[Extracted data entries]
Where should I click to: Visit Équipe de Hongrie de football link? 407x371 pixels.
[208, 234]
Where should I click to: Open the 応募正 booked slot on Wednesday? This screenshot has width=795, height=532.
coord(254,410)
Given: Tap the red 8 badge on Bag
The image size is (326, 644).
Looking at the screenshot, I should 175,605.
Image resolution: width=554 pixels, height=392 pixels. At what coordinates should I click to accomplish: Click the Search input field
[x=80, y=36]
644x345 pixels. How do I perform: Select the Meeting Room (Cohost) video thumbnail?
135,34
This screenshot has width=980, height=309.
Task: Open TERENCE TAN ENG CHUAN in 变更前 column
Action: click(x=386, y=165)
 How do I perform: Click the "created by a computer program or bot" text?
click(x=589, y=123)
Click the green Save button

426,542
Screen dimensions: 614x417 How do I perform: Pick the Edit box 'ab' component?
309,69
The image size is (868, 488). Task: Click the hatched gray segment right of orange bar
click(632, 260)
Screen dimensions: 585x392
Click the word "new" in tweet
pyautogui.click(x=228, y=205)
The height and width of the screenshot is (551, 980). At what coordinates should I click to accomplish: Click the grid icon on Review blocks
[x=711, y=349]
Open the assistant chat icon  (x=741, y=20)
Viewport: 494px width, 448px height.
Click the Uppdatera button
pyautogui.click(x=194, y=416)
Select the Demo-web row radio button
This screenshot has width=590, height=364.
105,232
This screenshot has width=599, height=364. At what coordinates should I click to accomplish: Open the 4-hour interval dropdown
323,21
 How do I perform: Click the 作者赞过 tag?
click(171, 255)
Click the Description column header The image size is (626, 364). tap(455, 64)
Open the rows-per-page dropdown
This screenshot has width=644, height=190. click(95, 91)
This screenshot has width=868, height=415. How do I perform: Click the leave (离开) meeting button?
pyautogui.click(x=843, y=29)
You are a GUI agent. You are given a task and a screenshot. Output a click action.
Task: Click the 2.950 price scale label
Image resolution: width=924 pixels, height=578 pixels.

WHAT IS BEING ASKED = Having read the entries, output all of them verbatim.

OUTPUT FOR THIS EXERCISE =
Where should I click to: Visit Équipe de Hongrie de football link? 407x371 pixels.
[208, 234]
Where should I click to: Open the 応募正 booked slot on Wednesday? This screenshot has width=795, height=532.
coord(254,410)
Given: Tap the red 8 badge on Bag
The image size is (326, 644).
Looking at the screenshot, I should 175,605.
Image resolution: width=554 pixels, height=392 pixels. At what coordinates should I click to accomplish: Click the Search input field
[x=80, y=36]
644x345 pixels. How do I perform: Select the Meeting Room (Cohost) video thumbnail?
135,34
This screenshot has width=980, height=309.
Task: Open TERENCE TAN ENG CHUAN in 变更前 column
Action: click(x=386, y=165)
 How do I perform: Click the "created by a computer program or bot" text?
click(x=589, y=123)
Click the green Save button

426,542
Screen dimensions: 614x417 How do I perform: Pick the Edit box 'ab' component?
309,69
The image size is (868, 488). Task: Click the hatched gray segment right of orange bar
click(632, 260)
Screen dimensions: 585x392
Click the word "new" in tweet
pyautogui.click(x=228, y=205)
The height and width of the screenshot is (551, 980). At what coordinates should I click to accomplish: Click the grid icon on Review blocks
[x=711, y=349]
Open the assistant chat icon  (x=741, y=20)
Viewport: 494px width, 448px height.
Click the Uppdatera button
pyautogui.click(x=194, y=416)
Select the Demo-web row radio button
This screenshot has width=590, height=364.
105,232
This screenshot has width=599, height=364. At what coordinates should I click to accomplish: Open the 4-hour interval dropdown
323,21
 How do I perform: Click the 作者赞过 tag?
click(171, 255)
Click the Description column header The image size is (626, 364). tap(455, 64)
Open the rows-per-page dropdown
This screenshot has width=644, height=190. click(95, 91)
This screenshot has width=868, height=415. How do I perform: Click the leave (离开) meeting button?
pyautogui.click(x=843, y=29)
You are a GUI agent. You are given a task and a screenshot. Output a click action.
Task: Click the 2.950 price scale label
Image resolution: width=924 pixels, height=578 pixels.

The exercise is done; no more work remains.